**Exercise objective:**
Using the listing below, print exactly everything from the line with "Screen dimensions: 1578x896" down to the line with "Click the generate-weekly-report flow icon", both included, and nothing more.

**Provided data:**
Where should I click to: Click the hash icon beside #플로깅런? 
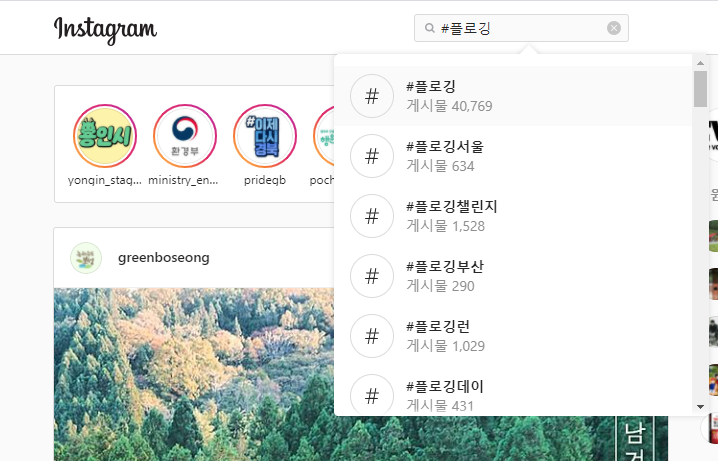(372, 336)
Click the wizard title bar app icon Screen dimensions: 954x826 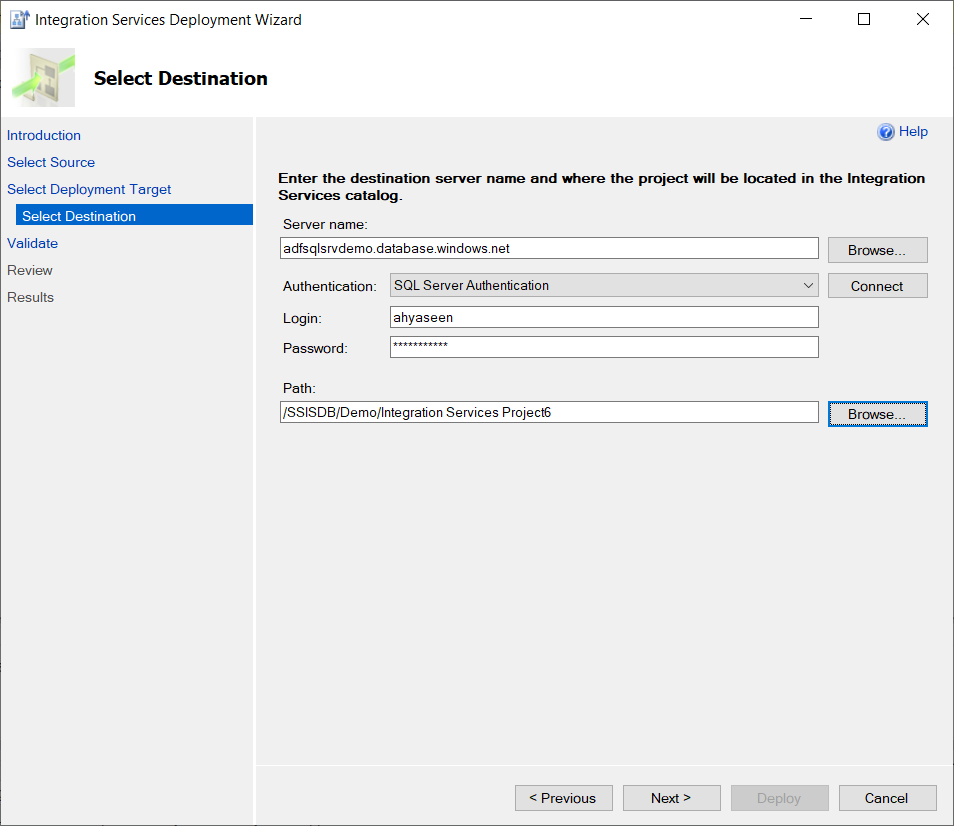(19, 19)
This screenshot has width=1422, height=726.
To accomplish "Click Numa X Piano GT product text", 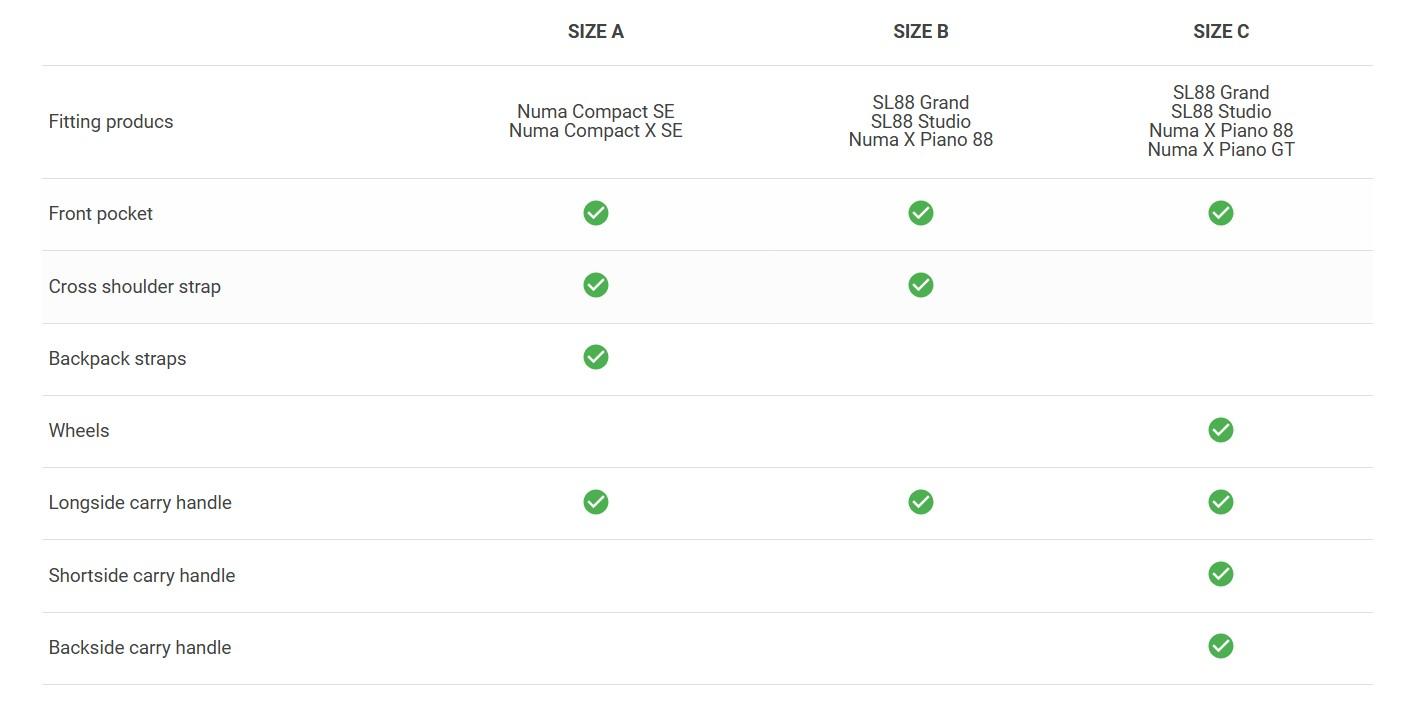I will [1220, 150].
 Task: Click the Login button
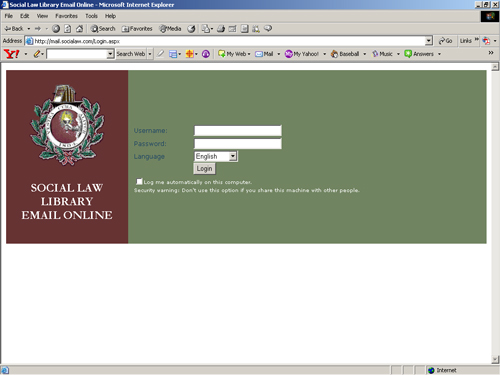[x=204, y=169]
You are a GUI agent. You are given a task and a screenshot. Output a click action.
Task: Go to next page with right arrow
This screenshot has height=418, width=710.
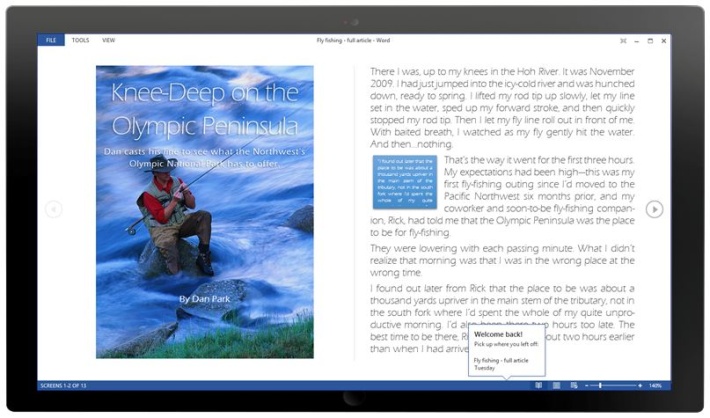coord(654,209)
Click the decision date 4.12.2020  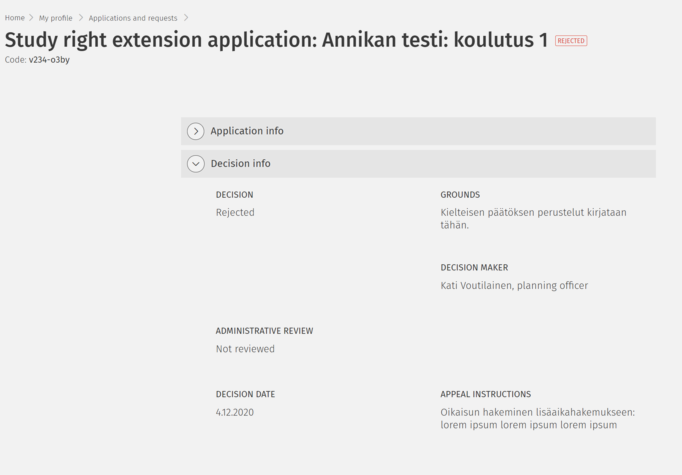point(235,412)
--
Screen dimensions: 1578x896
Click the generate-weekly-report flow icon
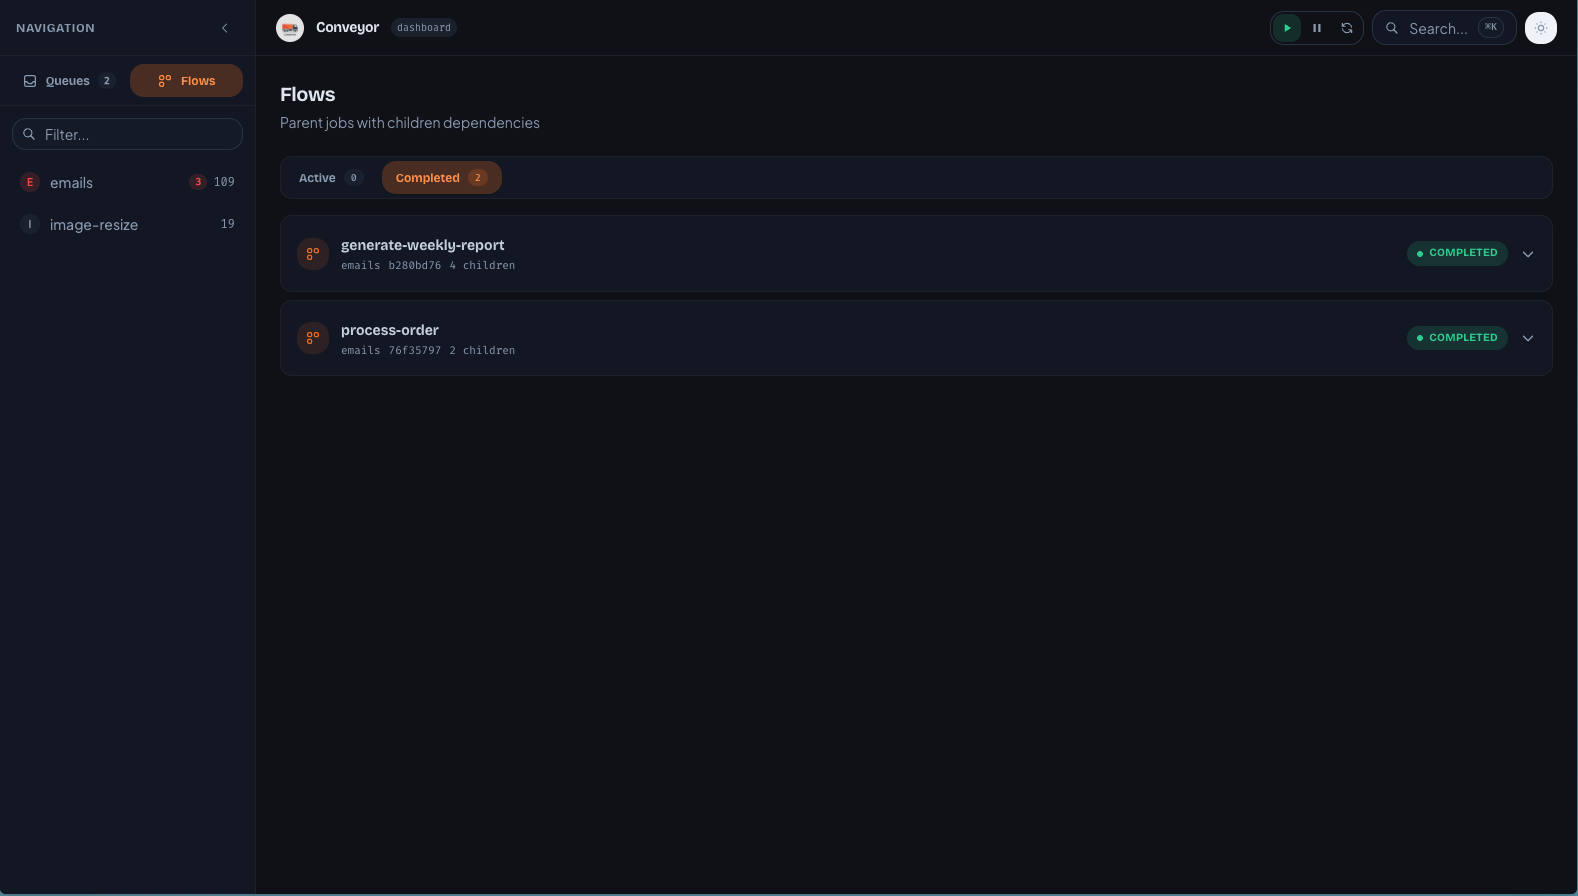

**Solution for this task:**
Screen dimensions: 1578x896
Click the generate-weekly-report flow icon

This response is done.